> Source material:
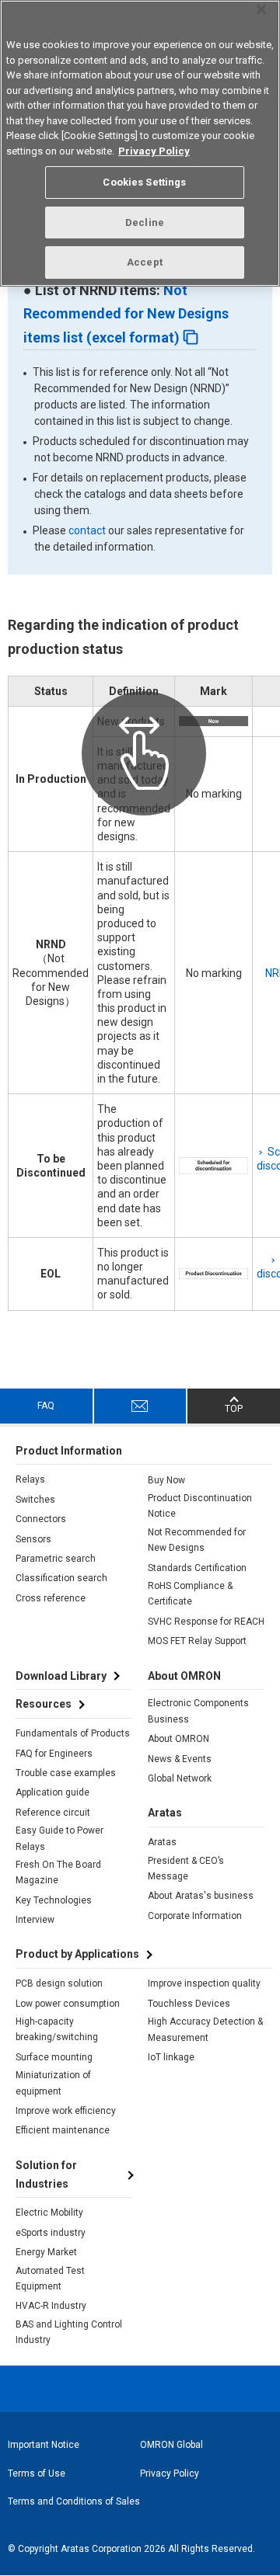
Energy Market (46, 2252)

* * *

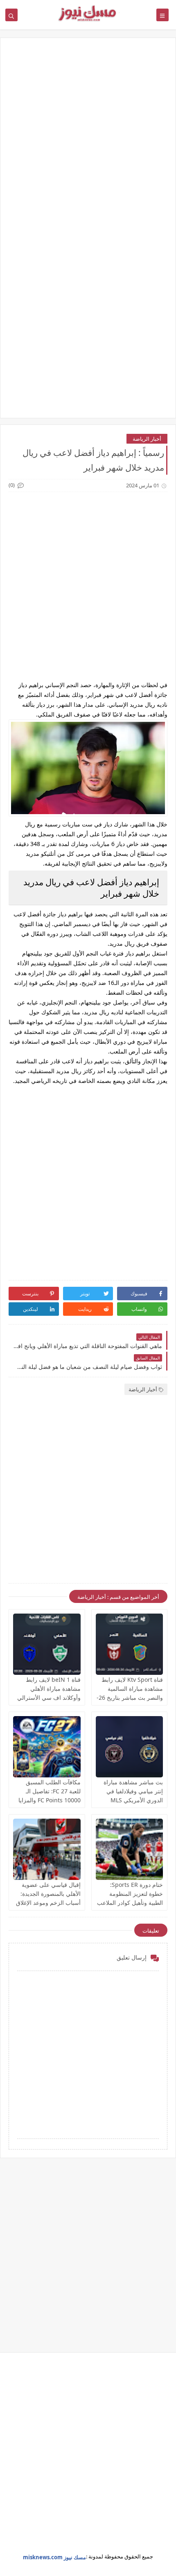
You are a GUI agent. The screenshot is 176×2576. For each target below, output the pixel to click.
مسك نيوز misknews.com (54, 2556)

==

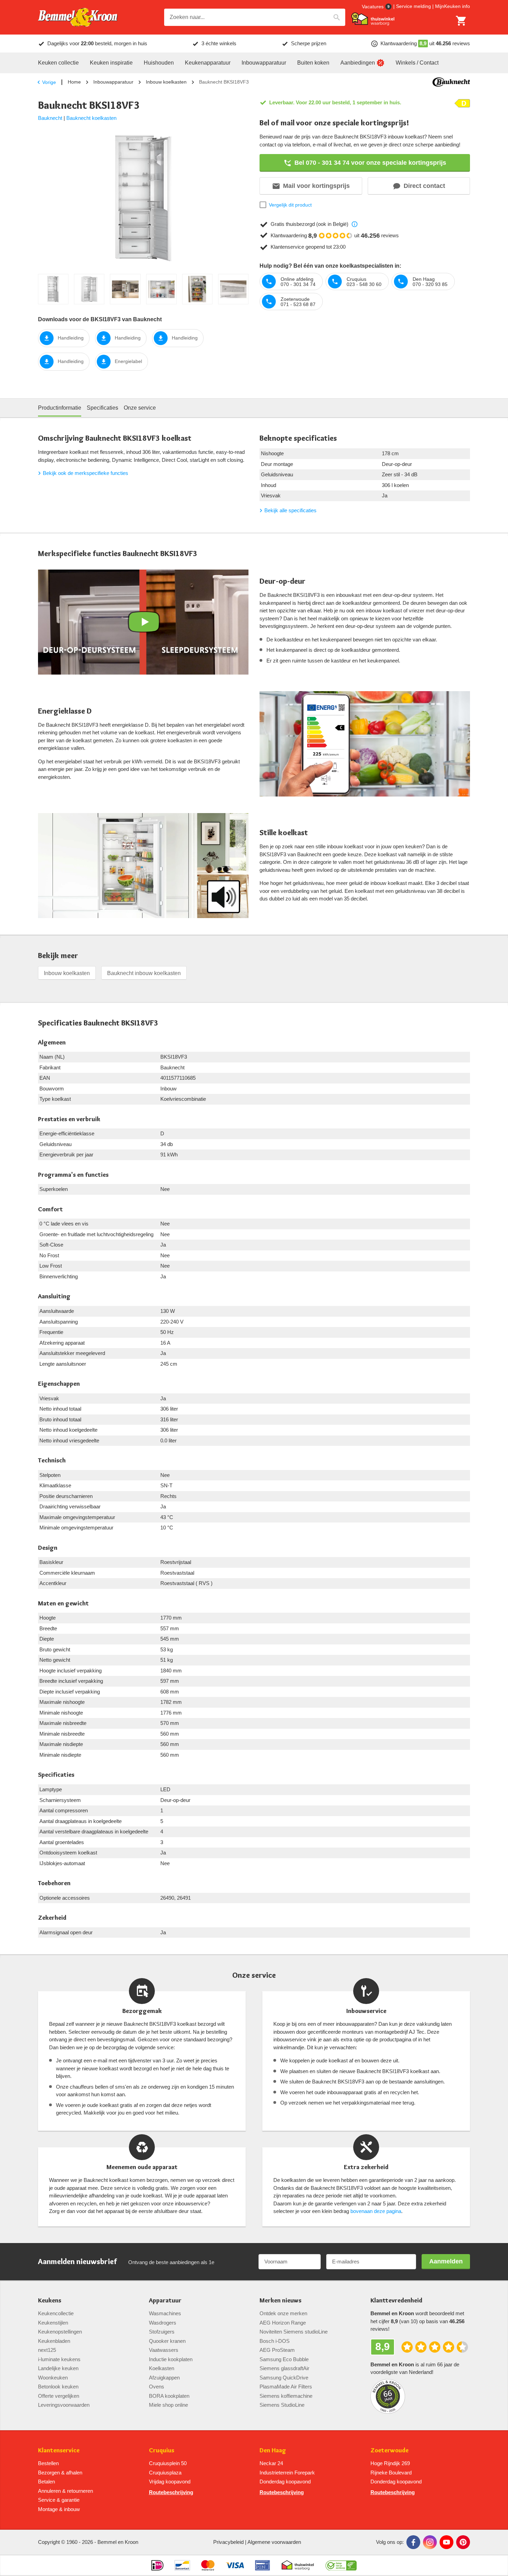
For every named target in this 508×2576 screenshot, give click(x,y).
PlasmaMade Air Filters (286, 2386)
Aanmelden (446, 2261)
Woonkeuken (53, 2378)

> Goal of the exercise: Select all lines in the listing above where the word "click" appears, and show them.

> Your solution:
You are a GUI agent. The screenshot is 176×2576. For each target below, output the pixel to click.
For every named target in this 508×2576 screenshot, give click(x,y).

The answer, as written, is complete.